Maar dit is anders, dit is niet het instituut van huichelaars, vleiers, bedriegers, in het verre, onbekendeRome. Even ziet ze het kindje weer zitten in zijn nest van wit… Maar nee, Frida! corrigeert ze zichzelf. Bij de les, dame! Je kan niet veralgemenen. Want hier zit ze, zelf medewerkster in een instituut dat ook in die kerk is gegroeid. Ze geeft er les , inleiding tot de politieke wetenschappen, in het Instituto de Desarollo Economico y Social. IDES. Het is een soort sociale hogeschool , gesticht door vooruitstrevende Jezuïeten in Colombia. Elk jaar kiezen ze een dertigtal mensen die hun engagement in de sociale strijd bewezen hebben. De jezuieten proberen hen op een jaat tijd een overzicht te geven van de basisprincipes van de sociale leer van de kerk, de sociale en de politieke wetenschappen, de economie. Het zijn mannen en vrouwen van vooraan in de twintig tot achter in de veertig. Ze komen uit heel Zuid Amerika: vakbondsmensen, studenten, mensen uit de arbeidersbeweging, jeugdwerkers, pastorale werkers. Zoveel ervaring bij elkaar! Gepokt en gemazeld zijn ze. Wat een rijkdom, denkt Frida. Ze kijkt rond, bemerkt dat de Mexicaanse studentin bezorgd rond de Venezolaan zwermt. Pacho heeft van tijd tot tijd een aanval als van epilepsie: hij schreeuwt, krimpt in elkaar, houdt de armen afwerend voor zich uit, zijn ogen zijn verwilderd en hij ziet weer de militairen op hem afkomen die hem zullen martelen tot hij de namen zal geven van de makkers die mee de stakingen en betogingen hebben georganiseerd. Hij wordt in de groep nu zo goed mogelijk opgevangen.
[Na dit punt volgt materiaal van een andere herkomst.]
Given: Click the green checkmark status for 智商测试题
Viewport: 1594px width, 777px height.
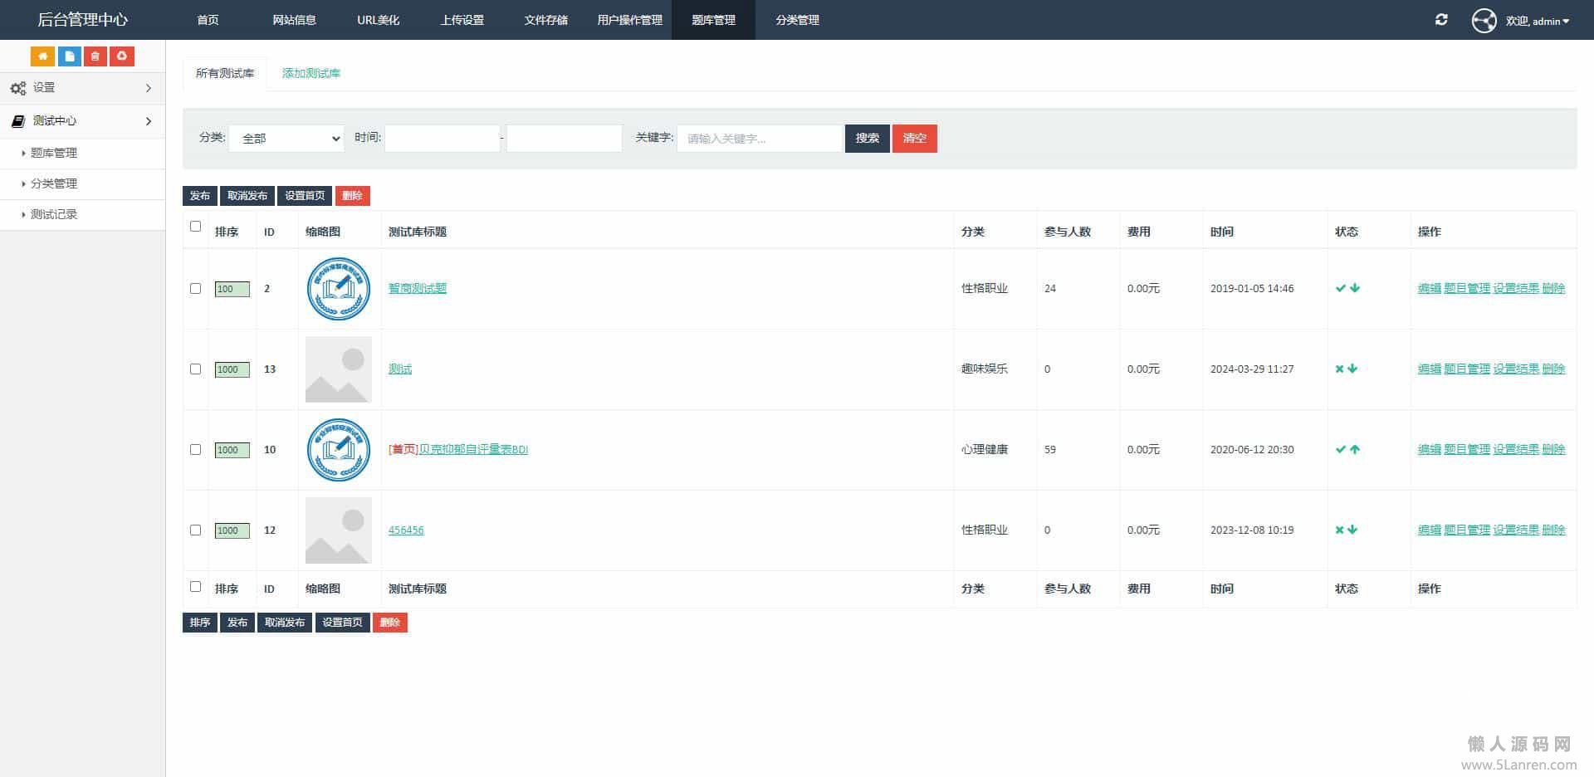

Net zoals de Argentijn, German. Die drinkt soms dagenlang niets anders dan botermelk. Hij heeft een maagzweer, al van toen hij als student scherp in de gaten werd gehouden door de geheime politie, omdat hij naar hun zin te veel druk bijgewoonde vergaderingen organiseerde over het werk van Dom Helder Camara in Brazilië, of over bisschop Romero in San Salvador, of over de Katholieke Universiteit van Leuven, in België, in Europa, waar vele Latijns- Amerikanen naar toe trokken om de ideeën te bestuderen die daar werden onderwezen over onderdrukking, over sociale rechtvaardigheid en de relatie met de boodschap van bevrijding in de bijbel.
En aan zulke mensen mag zij les geven! Zij! Een bleuke, amper zesentwintig jaar! Het is waar, ze heeft het gevraagde diploma. En ja, ze spreekt een aardig mondje Spaans. De taal ligt haar gemakkelijk in de mond: de familienaam van haar grootmoeder is niet voor niets xxx. Taxichauffeurs vragen haar waar ze vandaan komt. Argentina misschien? Want ze ziet er uit als niet van hier. Ze heeft een vreemd accent. Maar toch…de chauffeurs aarzelen.
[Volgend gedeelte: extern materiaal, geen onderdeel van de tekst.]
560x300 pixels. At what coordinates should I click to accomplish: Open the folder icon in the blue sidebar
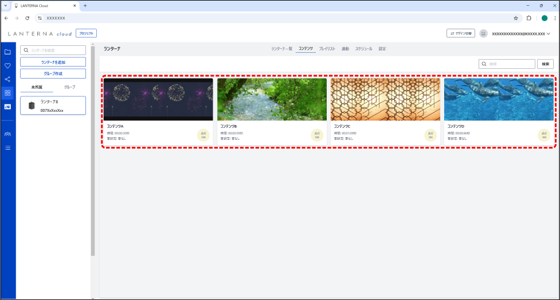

Ze lacht. Denkt terug aan dat eerste jaar dat ze les gaf: de flaters die ze toen heeft begaan! ze staan in haar geheugen gegrift. Ze heeft het in het lang en in het breed in de brieven naar huis beschreven. Het gebeurt opnieuw.
* * *
Een leslokaal in het oudste deel van de stad, in een ‘Spaans’ gebouw: koloniale stijl wordt het nog altijd genoemd. Witgekalkt, een grijs zadeldak, groene luiken, een donkere toegangspoort, een erker met een balustrade op de eerste verdieping, en als de poort opengaat een zicht op een patio binnen. Het lokaal zelf heeft iets van een taartendoos: vierkant, niet te groot, laag, geen ramen – soms is het hier snikheet – witgekalkte muren. Vooraan hangt een zwart bord met twee luiken. Daarvoor, op een houten podium, staat het bureel voor de leraar en zijn stoel. Dit is de plaats waar hij zijn alledaags theater opvoert. Voor de zevenentwintig studenten en de zes studentinnen.
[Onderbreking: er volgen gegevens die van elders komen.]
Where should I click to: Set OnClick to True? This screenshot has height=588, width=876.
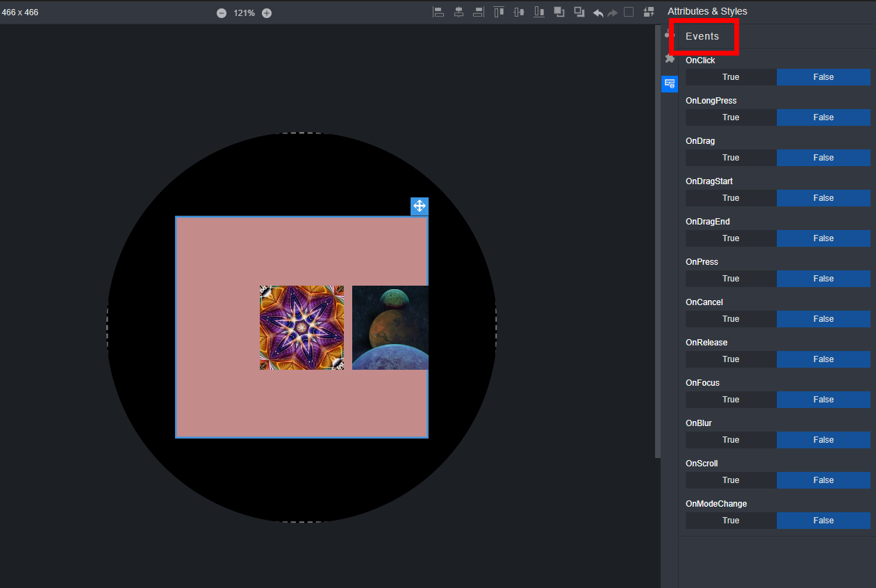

Hier geeft ze dus haar –westerse- lessen. Zoals die keer, toen ze vol overtuiging oreerde: de knoop van iedere politieke organisatie is, dat er mensen zijn die bevelen en anderen die gehoorzamen. Diegenen die bevelen, hebben die macht , omdat er genoeg mensen gehoorzamen. Als diegenen die gehoorzamen dit mechanisme doorzien en niet akkoord gaan met die bevelen, ze negeren, is het gedaan met de machthebbers. Blijft het brute of het georganiseerde, geraffineerde geweld. Maar dan... zeg ze en ze geeft temperamentvol ( Spaanse afkomst!) een mep op het bord, draait zich om en ziet een dikke, vette rat die zich op de vloer voor het podium klaarmaakt om een sprint in te zetten naar de deur rechts van haar. Midden op die vluchtweg staat zij. De rat en zij, ze bekijken elkaar. Eén sprong en ze staat naast haar lessenaar. Nog een sprong en ze zit boven op die lessenaar, de benen hoog opgetrokken, de handen beschermend rond de groene daimleren laarsjes en ze roep: 'Cuidado - Un ratòn! Opgepast! Een muis!’. Een rat is una rata...
Slap van het lachen lagen ze.
Of die andere memorabele keer. Zelfde omgeving, zelfde studenten. Ze bespreekt het begrip 'macht' bij Machiavelli. Dat je dit ongegeneerd in alle mogelijke opzichten moet verstaan, beweert ze.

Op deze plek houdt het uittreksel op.